Minatory Monsters for Turbulent Times: “The devil in the shape of a great fish” that presaged the English Civil War and other piscatorial prodigies
Why this work is in the frame
A frame that forgets how it found something cannot be audited. These are the routes that admitted this work.
Bibliographic record
Abstract
Monsters, by the Latin definition of their name, are omens that portend turbulent times. The pamphlet A Relation of a terrible Monster called a Toad-fish, published in London in 1642, told of “a fiend, not a fish; at the least a monster, not an ordinary creature” which had become entangled in a fishing net and then put on display in London.
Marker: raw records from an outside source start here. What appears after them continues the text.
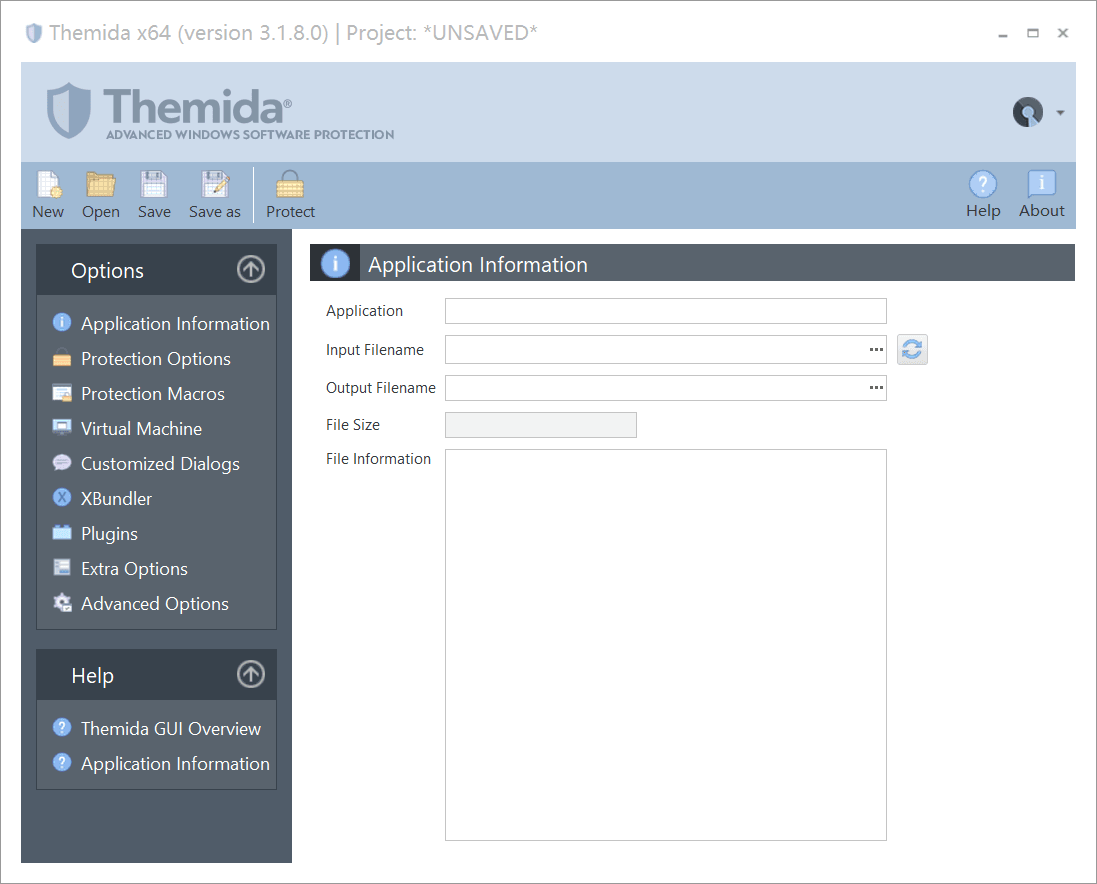Viewport: 1097px width, 884px height.
Task: Open the XBundler options page
Action: pyautogui.click(x=116, y=499)
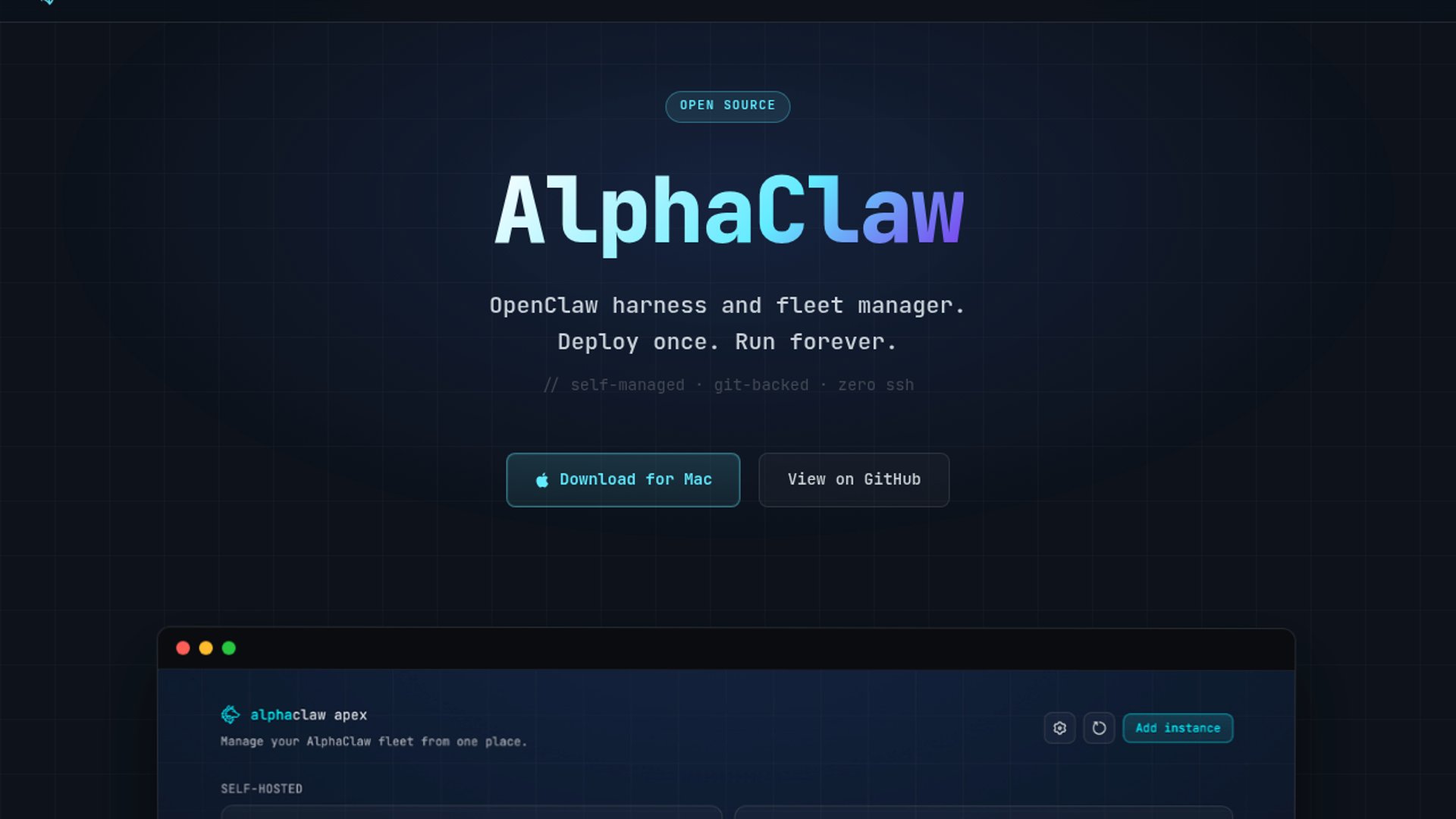Click the SELF-HOSTED section label
Image resolution: width=1456 pixels, height=819 pixels.
click(x=262, y=789)
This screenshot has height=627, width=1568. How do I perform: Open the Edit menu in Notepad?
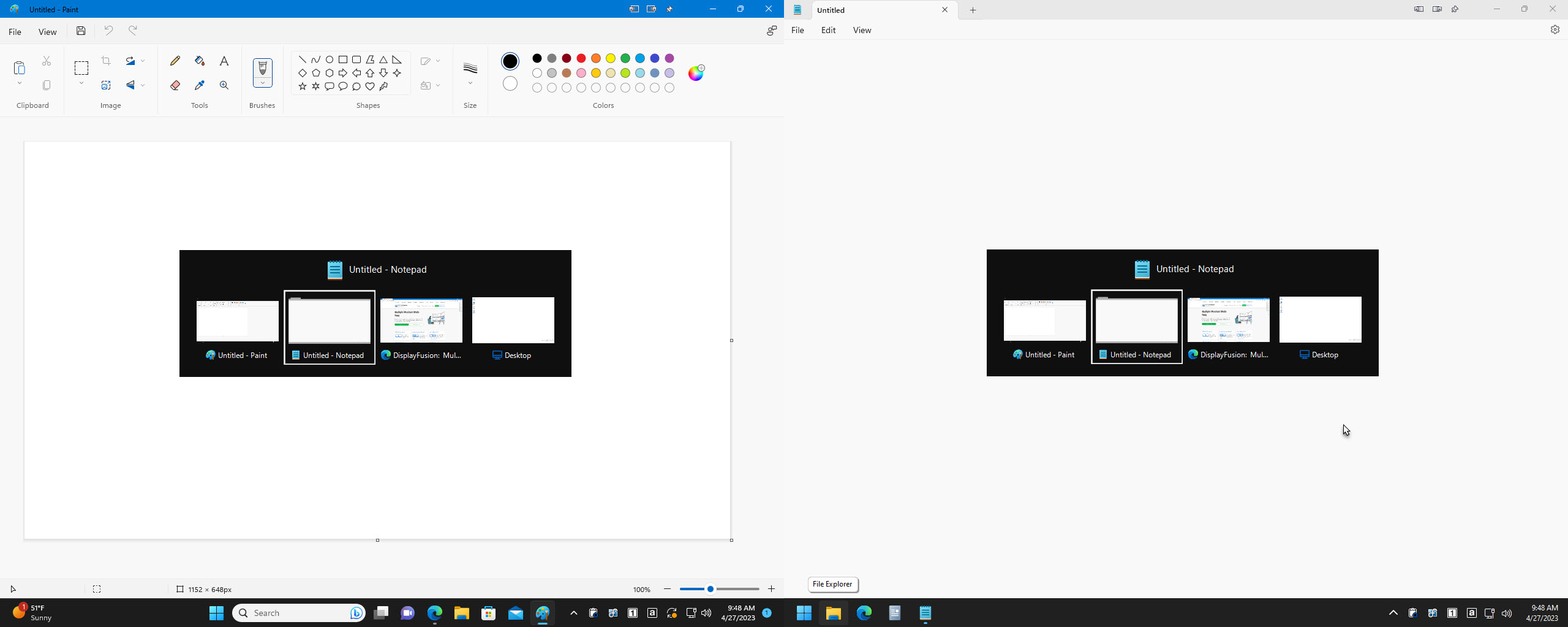click(x=828, y=30)
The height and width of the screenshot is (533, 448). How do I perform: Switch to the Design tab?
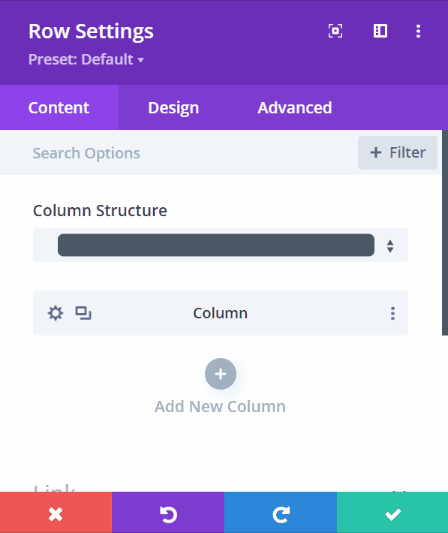pyautogui.click(x=173, y=107)
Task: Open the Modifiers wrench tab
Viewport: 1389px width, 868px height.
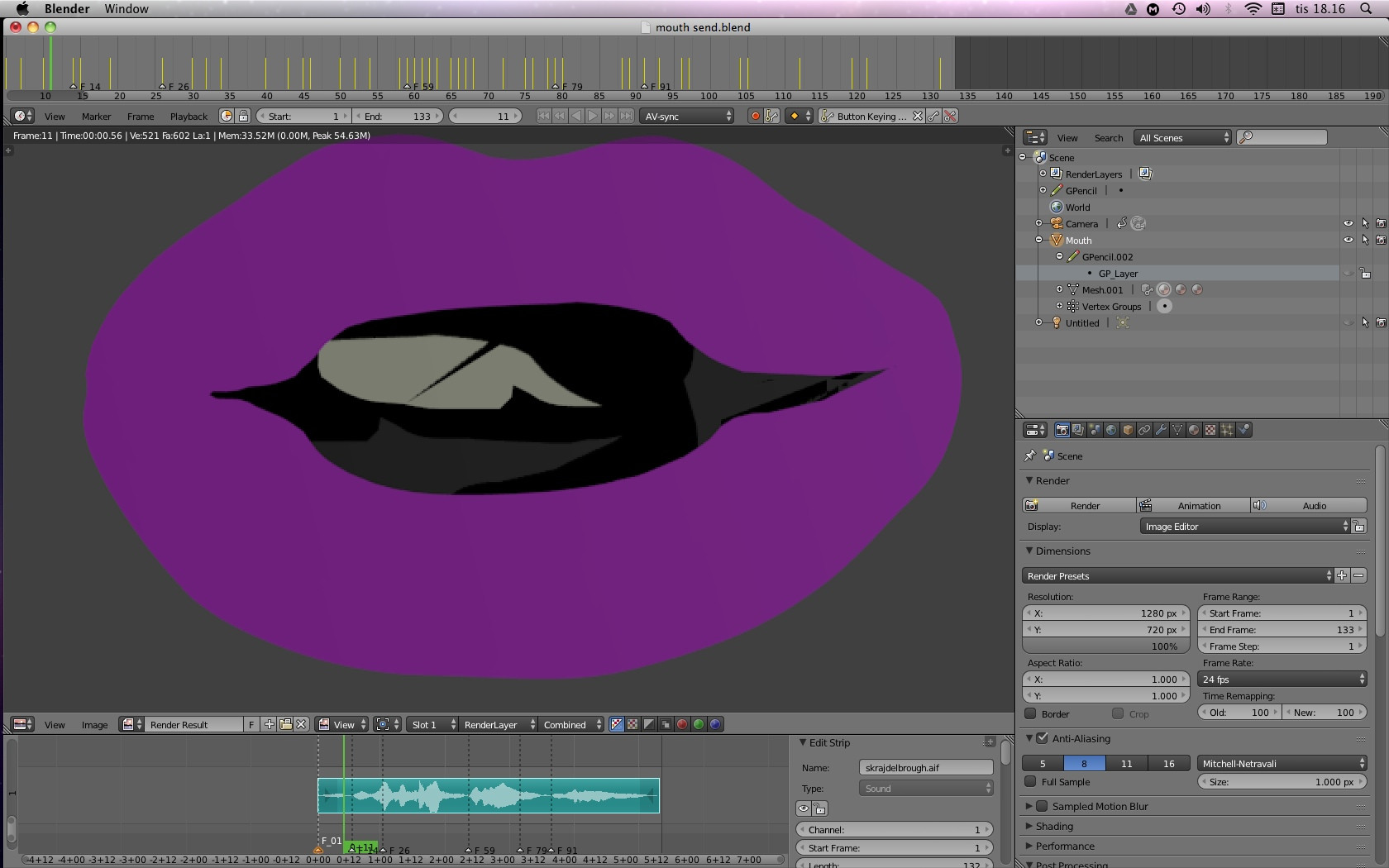Action: (x=1161, y=430)
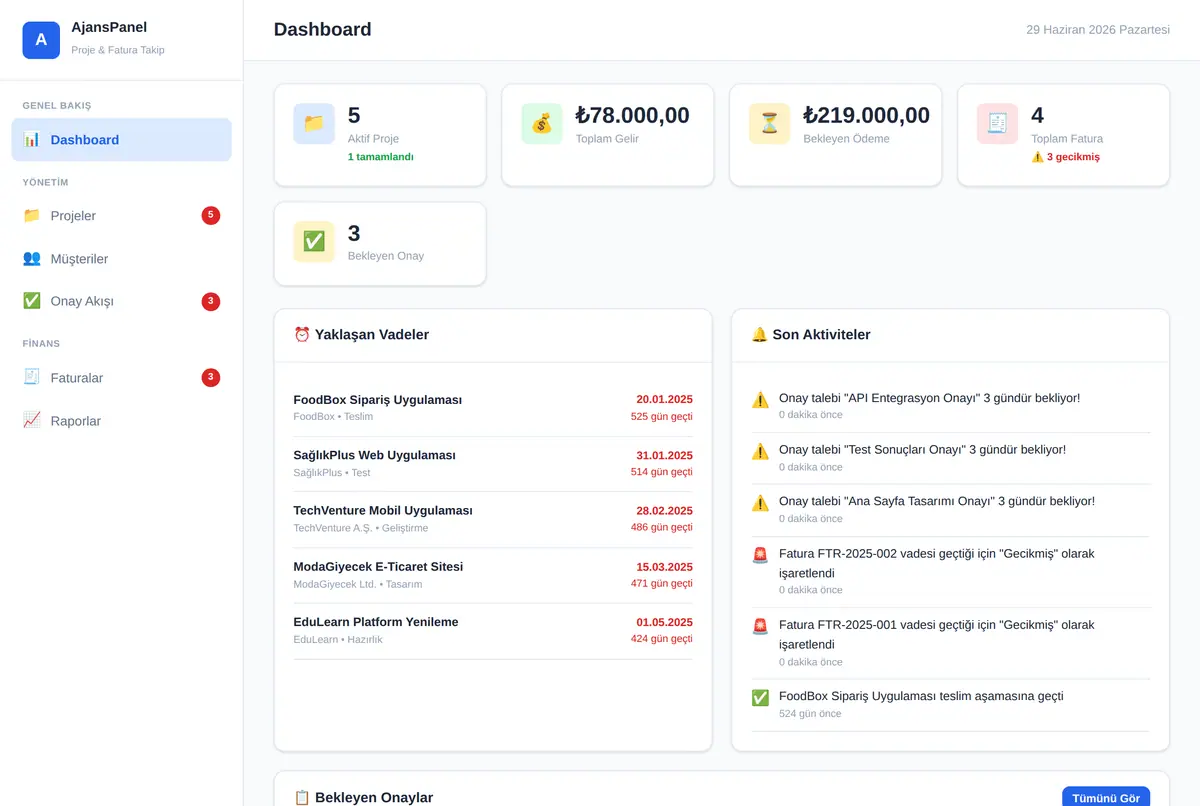Click the Müşteriler people icon
Screen dimensions: 1200x806
(32, 258)
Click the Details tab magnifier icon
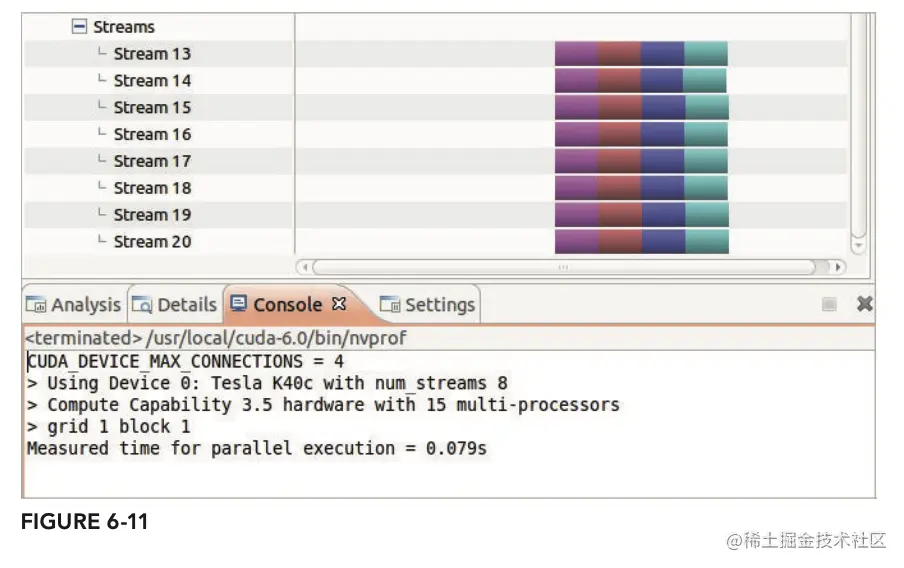The image size is (904, 568). pyautogui.click(x=142, y=305)
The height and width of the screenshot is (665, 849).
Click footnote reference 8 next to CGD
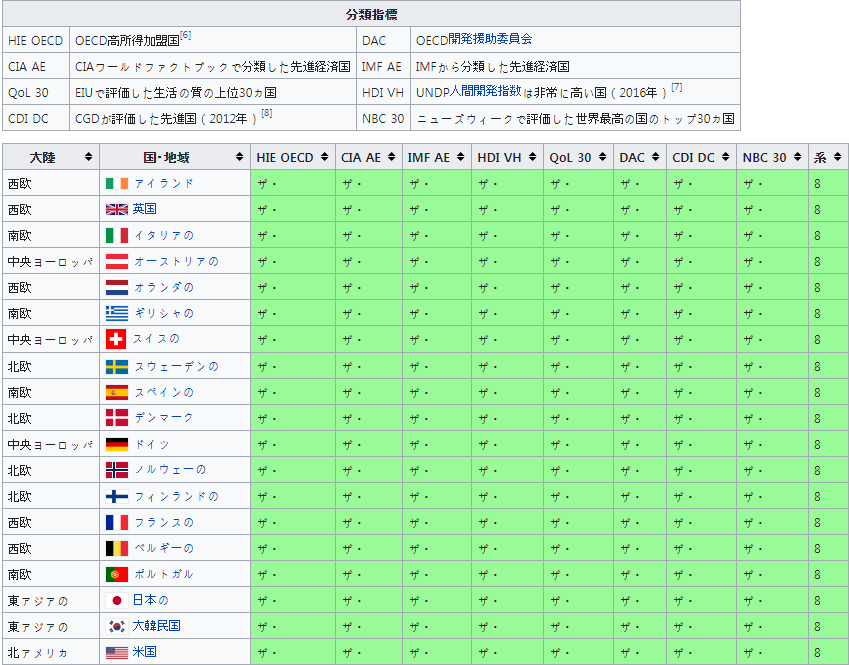tap(266, 114)
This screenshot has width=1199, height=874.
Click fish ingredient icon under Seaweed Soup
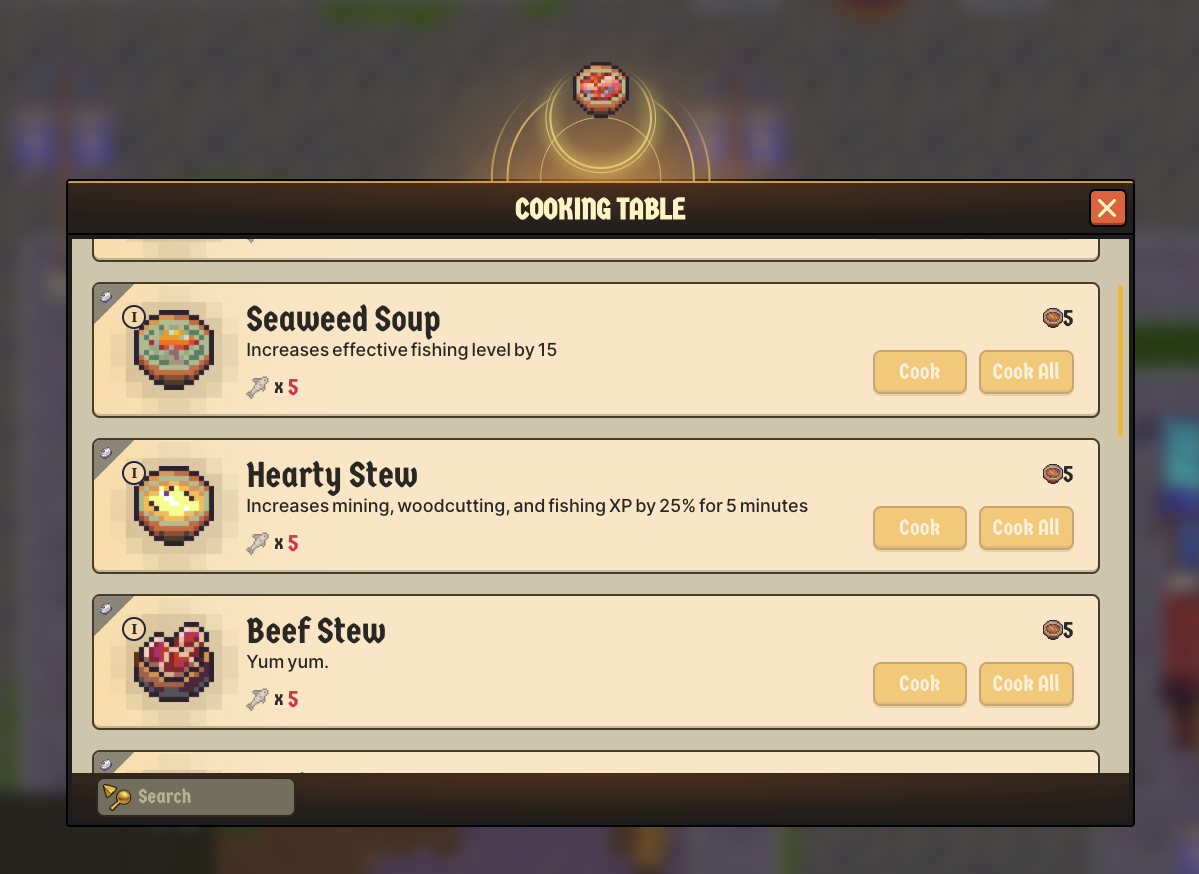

The creature was described as resembling a giant toad, with a wide, toothy mouth and human characteristics of ribs, hands, and fingers. Discovery of the Thames monster instilled a sense of worry throughout the realm. The landing of the “Toad-fish” was linked in the tract to a bloody encounter that occurred between two well-known members of the British aristocracy fighting on opposing sides at the onset of the Civil War. The present paper describes how this vernacular publication was part of a flourishing of providential pamphlets in the 17th century wherein natural anomalies were invested with wider ecclesiastical and political meaning. Also undertaken herein is a review of various candidate species from which to suggest that the mysterious Toad-fish may have been another example of the angelshark’s (Squatina squatina) monstrous alter ego. This is an animal that has previously been suggested as being responsible for the ‘sea monk’ noted in several prominent natural histories of the Renaissance.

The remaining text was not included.